Today, 17 years later, he is not only one of the most successful Zimbabwean businessmen in the country, but also plays an inspirational role to many of his countrymen his political activism, involvement in economic empowerment initiatives and charity work setting him apart from those who want to sit and do nothing while others shape their future.

Operating from Braamfontein, Zunga runs an accounting firm, C and Z Professional Accountants, which boasts over 500 clients, including some big South African companies. I have a number of other businesses, but C and Z is the flagship of them all, said Zunga during an interview with The Zimbabwean recently.

The company functions mainly as an accounting consultant sourcing funds through various fund-raising initiatives in Europe. We also prepare financial statements and balance sheets, do book-keeping and handle all tax issues for our clients.

A holder of a Masters Degree in Project Management from an Australian institution, Zunga, born in Chimanimani, Manicaland in 1954, is registered as a tax practitioner with both the Professional Practitioners Group and the South African government. But he did not get it all on a silver platter – and that is where the inspiration comes from.

When I left Zimbabwe, I had seen that the country was slowly getting out of step and I could not just wait and see it fall into pieces, so I decided it was time to take my jacket and leave. I considered a number of countries and South Africa, then on the verge of a democratic breakthrough, struck me as the best destination. Upon arrival in South Africa, the business-minded Zunga started a sales training company with a German partner, but differences in policy saw them split, with the Zimbabwean forming C and Z in 1994.

I had owned C and Z Accounting in Zimbabwe, operating from Mutare, so I decided to re-open it here. But there were a lot of challenges then because of all the election fever that had gripped this country at the time. I struggled to set up the business because I had no support system and was just a mere immigrant in a country that was about to break into a new era of democracy. There was a lot of political violence everywhere and here I was trying to start a business. It took me four months to get a landline and language barriers also pulled me backwards.

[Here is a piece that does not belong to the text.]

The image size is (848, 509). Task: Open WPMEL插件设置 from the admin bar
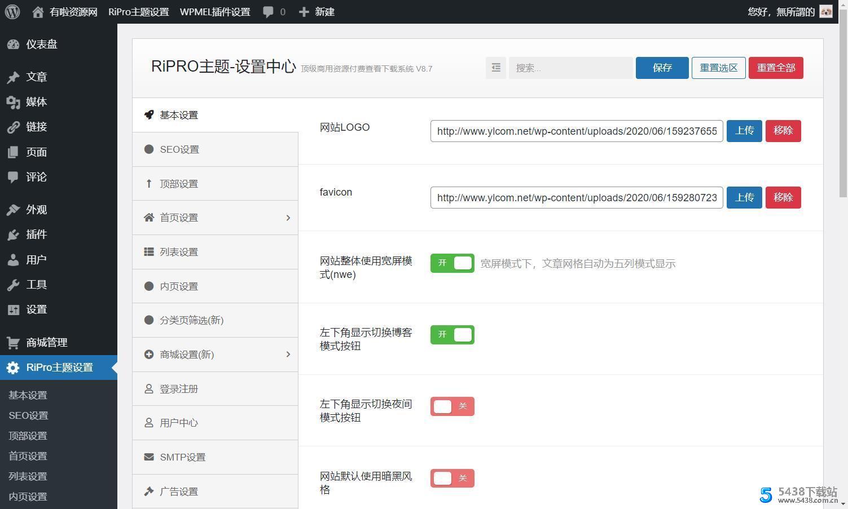214,11
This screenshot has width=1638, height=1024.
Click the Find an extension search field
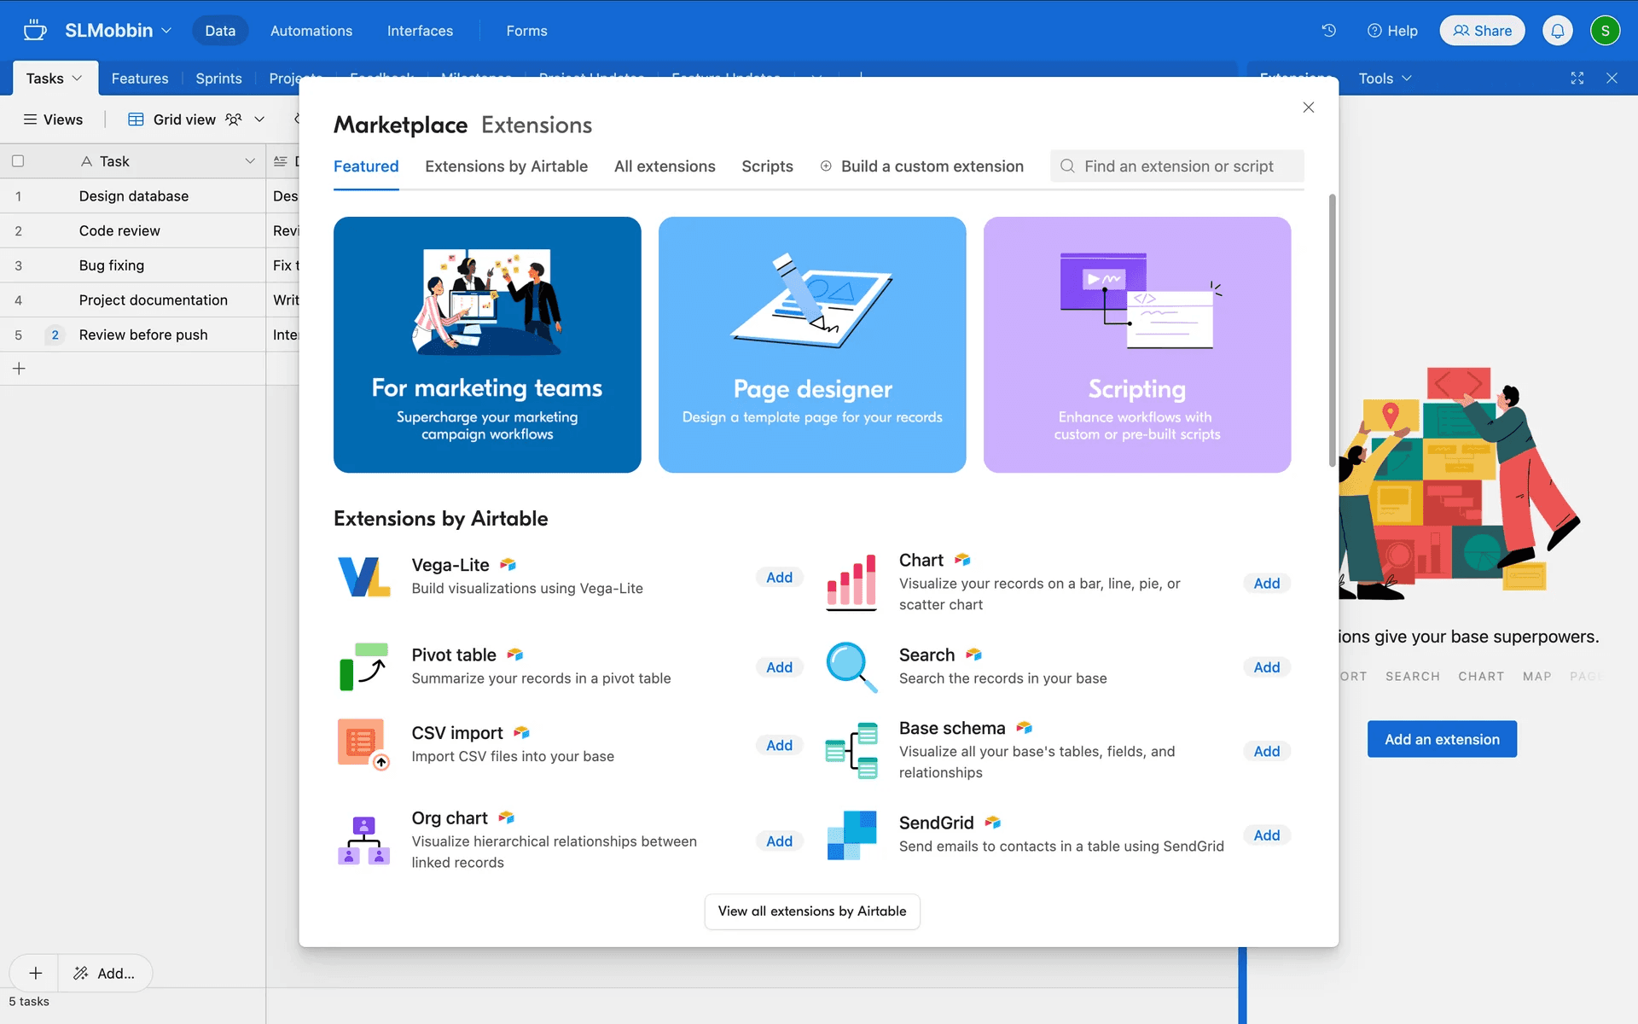pos(1177,166)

Determination and experience saw Zunga through and his company is now well-established. He did not stop there and is heavily involved in events back home. Pained when President Robert Mugabe began expropriating white-owned farms in the name of land reform in 2000, Zunga wrote his first book, Farm Invasions in Zimbabwe: Is Zimbabwe a Democracy?, which shot down Mugabes claims that he was correcting racial imbalances brought about by colonialism, the author arguing that farm seizures were a way by Mugabe of trying to hit back at the electorate that had voted his will away in the 2000 constitutional referendum.

Mugabe had realised that 10 per cent of the countrys population then was in the farming areas, working as farm workers, while 40 per cent was in the urban centres and if he had failed to get 100 per cent of the rural vote, which constituted the other 50 per cent, he would lose the election to the MDC, hence his decision to destroy the farm constituency, argued Zunga in the book, published in 2003.

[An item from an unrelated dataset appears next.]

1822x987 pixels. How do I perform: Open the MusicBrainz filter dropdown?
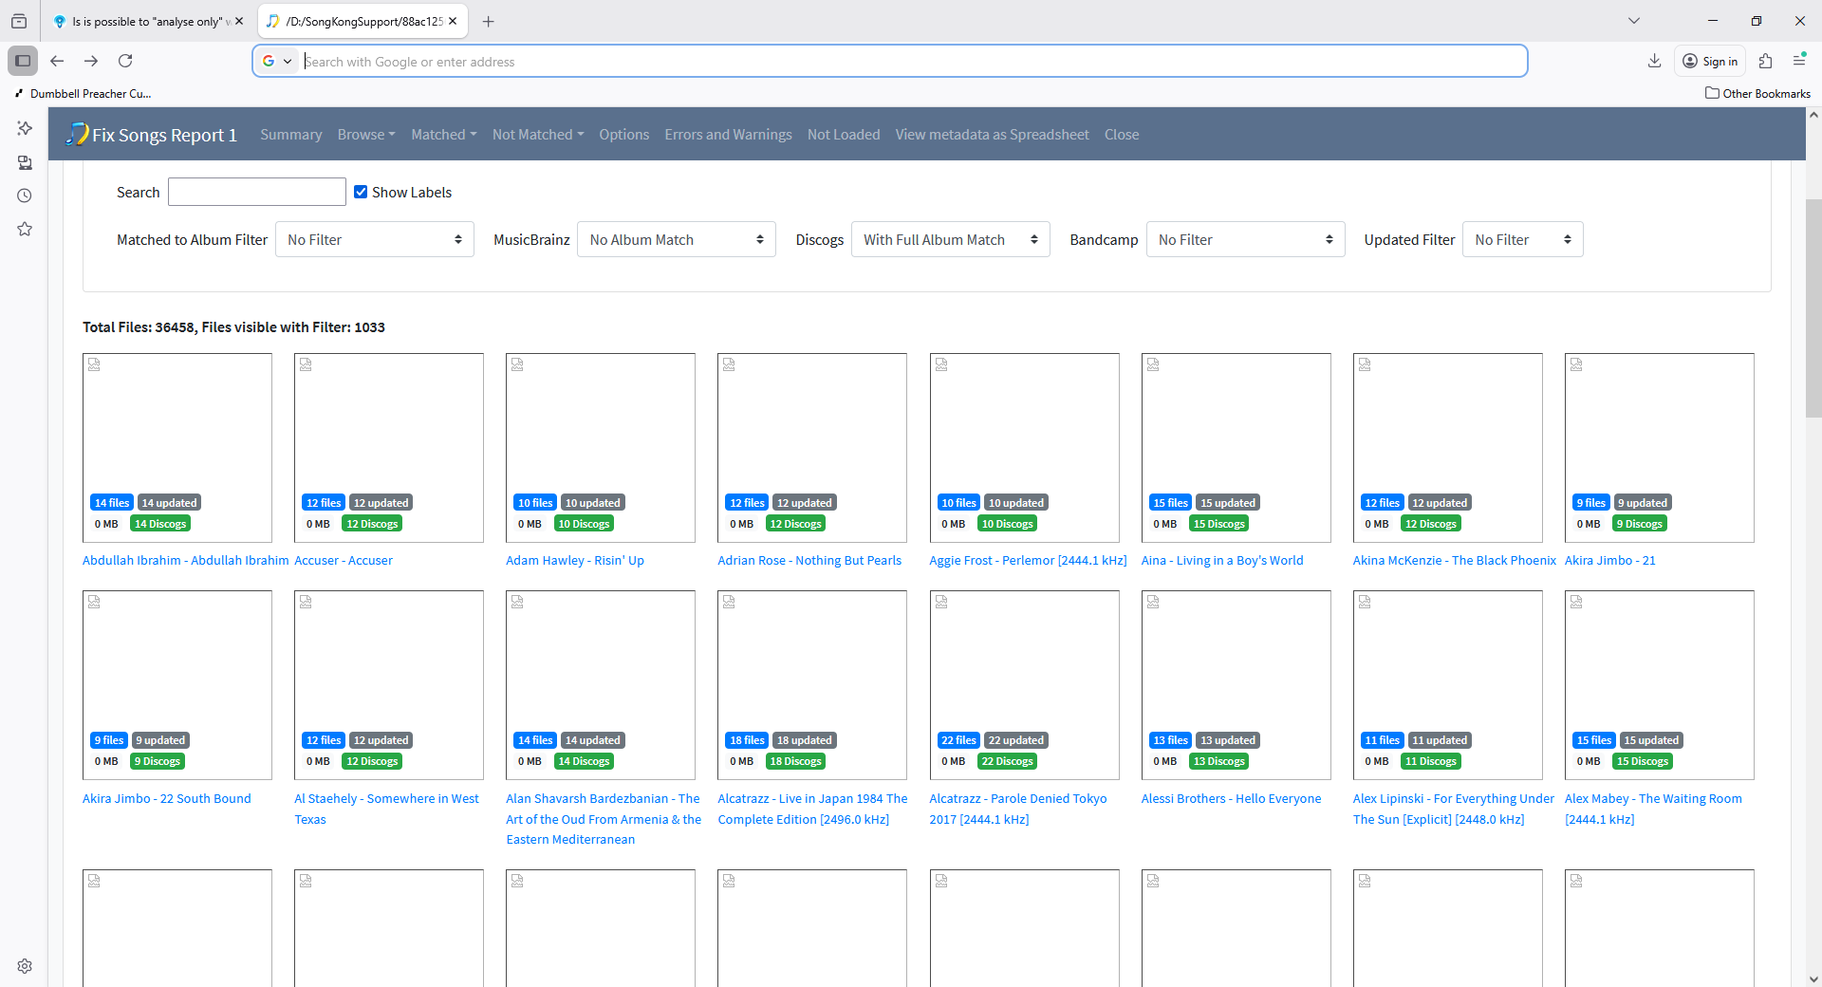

In the same book, Zunga predicted the infamous Operation Murambatsvina, writing that, since most of the alien farm workers from Malawi and Zambia, who had no rural areas to go to when their farm compounds were destroyed, most would go to the urban centres and rent backyard shacks or erect slums and Mugabe would follow them there. This happened two years later.

In 2005, Zunga wrote another book, Economic growth strategies and a booklet, Project House, a year later. He has also been active in social, political and economic activism, occupying key positions in a number of Zimbabwean-aligned organisations in South Africa, some of which he also funds. In 1994, he was voted to chair the non-governmental organisation Concerned Zimbabweans Abroad, which led demonstrations over the unfolding situation back home a few years later.

But, is Zunga willing to go back to Zimbabwe once democracy is restored? I definitely want to go back there and lead developmental issues. That is my country and I really want to go back, so do most Zimbabwean professionals and experts that I have spoken to. That is why we are preparing other people to go back because Zimbabweans love their country.